Learning Visual Predictive Models of Physics for Playing Billiards

Katerina Fragkiadaki, Pulkit Agrawal, Sergey Levine, Jitendra Malik

Introduction

Imagine a hypothetical person who has never encountered the game of billiards. While this person may not be very adept at playing the game, he would still be capable of inferring the direction in which the cue ball needs to be hit to displace the target ball to a desired location. How can this person make such an inference without any prior billiards-specific experience? One explanation is that humans are aware of the laws of physics, and a strategy for playing billiards can be inferred from knowledge about dynamics of bouncing objects. However, humans do not appear to consciously solve Newton’s equations of motion, but rather have an intuitive understanding of how their actions affect the world. In the specific example of billiards, humans can imagine the trajectory that the ball would follow when a force is applied, and how the trajectory of ball would change when it hits the side of the billiards table or another ball. We term models that can enable the agents to visually anticipate the future states of the world as visual predictive models of physics.

A visual predictive model of physics equips an agent with the ability to generate potential future states of the world in response to an action without actually performing that action (“visual imagination”). Such visual imagination can be thought of as running an internal simulation of the external world. By running multiple internal simulations to imagine the effects of different actions, the agent can perform planning, choosing the action with the best outcome and executing it in the real world. The idea of using internal models for planning actions is well known in the control literature (Mayne, 2014). However, the question of how such models can be learned from raw visual input has received comparatively little attention, particularly in situations where the external world can change significantly, requiring generalization to a variety of environments and situations.

Previous methods have addressed the question of learning models, including visual models, of the agent’s own body (Watter et al., 2015; Lillicrap et al., 2015). However, when performing actions in complex environments, models of both the agent and the external world are required. The external world can exhibit considerably more variation than the agent itself, and therefore such models must generalize more broadly. This makes problem of modelling the environment substantially harder than modelling the agent itself.

The complexities associated with modeling the external world may be elucidated through an example. Consider the family of worlds composed of moving balls on a 2D table (i.e. moving-ball world). This family contains diverse worlds that can be generated by varying factors such as the number of balls, the table geometries, ball sizes, the colors of balls and walls, and the forces applied to push the balls. Because the number of objects can change across worlds, it is not possible to explicitly define a single state space for these worlds. For the purpose of modeling, an implicit state space must be learnt directly from visual inputs. In addition to this combinatorial structure, differences in geometry and nonlinear phenomena such as collisions result in considerable complexity.

Similar to the real world, in the moving-ball world, an agent must perform actions in novel conditions it has never encountered before. Although moving-ball worlds are relatively constrained and synthetic, the diversity of such worlds can be manipulated using a small number of factors. This makes them a good case study for systematically evaluating and comparing the performance of different model-based action selection methods under variation in external conditions (i.e. generalization).
::::::::
- **Exercise brief**:
Copy the passage from the introduction on visual predictive models of physics for billiards word for word, from "Similar to the" through "conditions (i.e. generalization).", inclusive.

- **Collected material**:
::::::::
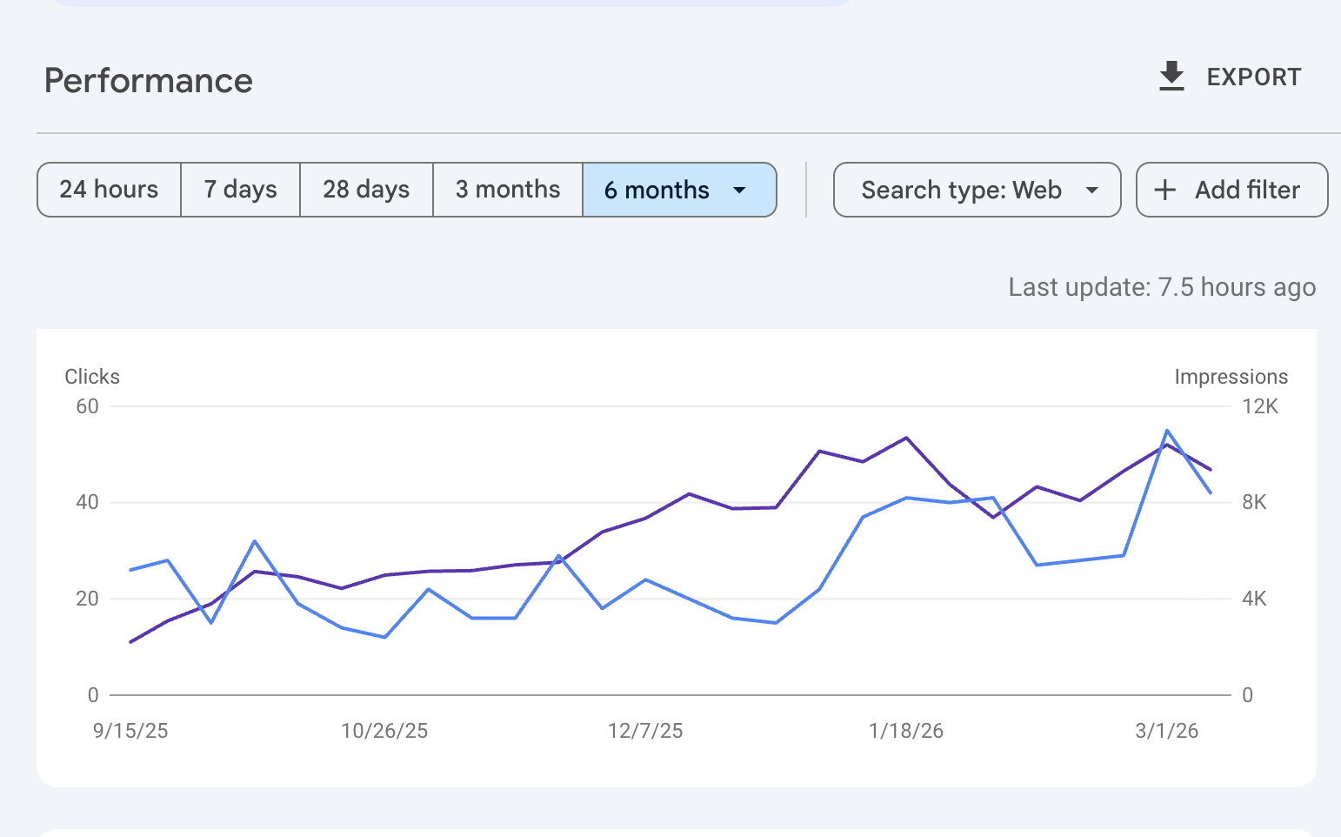
Task: Select the 3 months range
Action: click(x=508, y=190)
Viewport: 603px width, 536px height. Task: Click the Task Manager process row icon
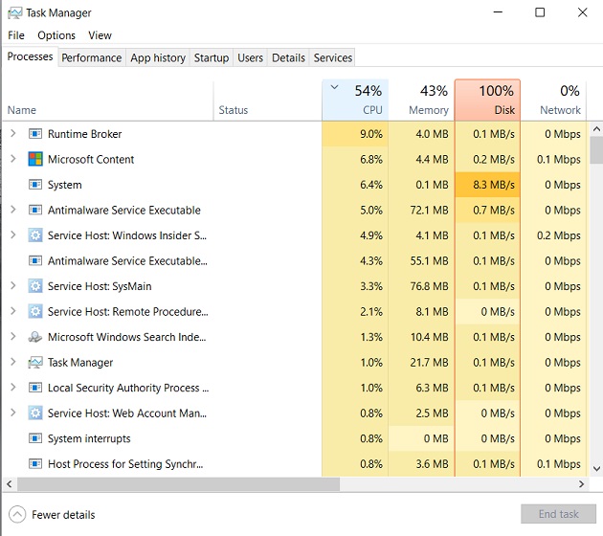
::::::::
- **Exercise answer**:
Similar to the real world, in the moving-ball world, an agent must perform actions in novel conditions it has never encountered before. Although moving-ball worlds are relatively constrained and synthetic, the diversity of such worlds can be manipulated using a small number of factors. This makes them a good case study for systematically evaluating and comparing the performance of different model-based action selection methods under variation in external conditions (i.e. generalization).